Masih ingat jua kan ketika badai tsunami menghantam Aceh ketika ribuan orang telah tewas akibat konflik berdarah selama puluhan tahun. Dalam bahasa agama, ini juga sebuah solusi untuk kesempurnaan cara hidup damai di lembaran hari berikutnya. Bayangkan, betapa sulitnya mendamaikan formula di bumi serambi Mekkah itu. Kekerasan dibalas dengan kekerasan sehingga menimbulkan korban yang tidak sedikit. Pernahkan juga diangankan ketika bencana itu usai dengan korban ratusan ribu orang, kedamaian menerbitkan berkah di bumi Aceh. Subhanallah, begitu perkasanya cara Engkau menyelesaikan konflik tanpa harus mengumumkannya, tanpa harus menyuratinya, hanya menyiratkan saja, itu pun bagi orang-orang yang memikirkannya.

Ketika petinggi junta militer Myanmar menghantam ribuan demonstran termasuk didalamnya ratusan Bikshu, dan melakukan sapu bersih penangkapan dan penyiksaan, bukankah itu cermin arogansi yang sangat mencengangkan dunia. Bukankah Bikshu itu seorang yang sangat dekat dengan Tuhannya. Bukankah yang disiksa itu rakyatnya sendiri, bukankah yang dihalau itu mereka yang ingin menyampaikan ketidak adilan. Dunia hanya bisa menyeru tapi tidak bisa bertindak lebih jauh. Maka sekali lagi tangan Tuhan memperlihatkan keperkasaannya dengan menyapu seluruh delta Irawady yang subur melalui badai tropis paling menghancurkan. Seratus limapuluh ribu orang tewas, hilang tersapu badai. Bukankah itu juga salah satu tanda-tanda kebesaran Allah bagi mereka yang memikirkannya.

Beberapa akhir ayat dalam Al Quran membahasakan kalimat dengan santun namun syarat makna: Sesungguhnya pada yang demikian itu terdapat tanda-tanda kekuasaanNya bagi orang yang memikirkannya. Renungan religi dengan mengedepankan bahasa hati akan menjawab semua fenomena bahwa menikmati kehidupan di bumi Allah ini adalah membawa misi pertanggungjawaban karena makhluk yang bernama manusia itu adalah khalifah yang memimpin bumi. Sementara para pemimpin yang diamanahkan oleh sekelompok ummat atau rakyat adalah pilihan berdasarkan mekanisme untuk melaksanakan amanah dan tanggung jawab kepemimpinan yang diembannya.

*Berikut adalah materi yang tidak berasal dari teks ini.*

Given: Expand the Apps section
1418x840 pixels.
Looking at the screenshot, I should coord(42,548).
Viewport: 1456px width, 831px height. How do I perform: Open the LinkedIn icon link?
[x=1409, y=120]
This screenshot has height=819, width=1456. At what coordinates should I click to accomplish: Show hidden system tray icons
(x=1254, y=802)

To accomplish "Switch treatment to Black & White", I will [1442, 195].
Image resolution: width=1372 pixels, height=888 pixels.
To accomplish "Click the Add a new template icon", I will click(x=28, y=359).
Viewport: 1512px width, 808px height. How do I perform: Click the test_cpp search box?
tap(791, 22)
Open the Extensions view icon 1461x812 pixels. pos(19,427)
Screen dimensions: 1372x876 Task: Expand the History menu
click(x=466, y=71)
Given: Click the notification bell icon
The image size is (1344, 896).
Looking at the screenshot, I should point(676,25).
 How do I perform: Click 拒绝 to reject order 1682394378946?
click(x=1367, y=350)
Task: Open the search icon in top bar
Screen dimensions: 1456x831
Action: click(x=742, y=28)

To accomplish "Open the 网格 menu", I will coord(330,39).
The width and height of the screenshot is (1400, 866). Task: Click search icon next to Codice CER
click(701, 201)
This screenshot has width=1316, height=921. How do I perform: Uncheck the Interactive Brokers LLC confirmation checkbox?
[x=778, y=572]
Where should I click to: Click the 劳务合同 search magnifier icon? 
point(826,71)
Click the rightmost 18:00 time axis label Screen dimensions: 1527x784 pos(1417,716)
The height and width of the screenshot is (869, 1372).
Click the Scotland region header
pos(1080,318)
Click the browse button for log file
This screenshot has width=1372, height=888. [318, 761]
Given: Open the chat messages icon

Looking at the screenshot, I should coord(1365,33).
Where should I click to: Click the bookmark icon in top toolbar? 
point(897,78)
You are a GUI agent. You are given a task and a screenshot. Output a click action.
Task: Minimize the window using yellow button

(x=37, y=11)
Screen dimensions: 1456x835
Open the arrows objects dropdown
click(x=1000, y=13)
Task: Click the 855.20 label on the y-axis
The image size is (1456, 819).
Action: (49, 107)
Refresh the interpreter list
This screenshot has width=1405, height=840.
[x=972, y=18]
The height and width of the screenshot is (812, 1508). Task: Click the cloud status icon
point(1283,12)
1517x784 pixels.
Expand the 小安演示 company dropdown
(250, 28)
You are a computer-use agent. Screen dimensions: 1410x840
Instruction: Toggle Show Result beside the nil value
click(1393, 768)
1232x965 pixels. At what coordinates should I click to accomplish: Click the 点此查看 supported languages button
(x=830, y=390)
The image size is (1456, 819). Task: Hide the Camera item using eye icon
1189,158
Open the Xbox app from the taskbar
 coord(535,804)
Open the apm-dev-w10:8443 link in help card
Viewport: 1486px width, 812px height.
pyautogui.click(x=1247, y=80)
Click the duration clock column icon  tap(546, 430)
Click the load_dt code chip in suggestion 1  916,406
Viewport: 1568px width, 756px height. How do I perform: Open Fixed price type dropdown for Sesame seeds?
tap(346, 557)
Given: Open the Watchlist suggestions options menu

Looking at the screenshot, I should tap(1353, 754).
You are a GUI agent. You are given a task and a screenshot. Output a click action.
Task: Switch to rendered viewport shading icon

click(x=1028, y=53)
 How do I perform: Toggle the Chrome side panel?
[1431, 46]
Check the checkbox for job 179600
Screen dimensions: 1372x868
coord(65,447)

Pemimpin adalah promotor sekaligus motor untuk menggerakkan dinamika yang bernama organisasi mulai dari organisasi level rendah sampai level tinggi, bisa dalam bentuk organisasi perkantoran, organisasi militer, bisa pula dalam bentuk organisasi kenegaraan. Gerak langkah organisasi yang dikomandoi oleh pemimpin akan memberikan gaya yang berbeda satu sama lainnya. Ada yang memiliki style flamboyan, ada yang tegas dan lugas, ada juga yang mengedepankan kebersamaan untuk maju bersama. Tetapi tidak sedikit yang hanya menyanjung ke atas berrmental hipokrit.

Apa pun itu, amanah yang dilakukan seorang pemimpin adalah bagian dari catatan harian yang kelak akan dipertanggungjawabkan. Sejatinya adalah mampu memberikan korelasi antara nilai manfaat dan kemaslahatan bagi sumber daya dan goal. Jika yang diutamakan hanya goal jadilah seperti Bush, Blair atau Howard. Proses mencapai tujuan dilanggar dengan tidak menghormati norma proses yang berkaitan dengan instink kultur, perilaku dan mentang-mentang. Dalam kacamata demokrasi mereka lengser secara bijaksana karena memang sudah harus turun dan itu juga salah satu wisdom yang diperlihatkan dalam kebijaksanaan Tuhan. Walaupun coretan cerita tentang sikap aniaya mereka ketika memimpin adalah dosa horizontal yang disumpahi banyak orang.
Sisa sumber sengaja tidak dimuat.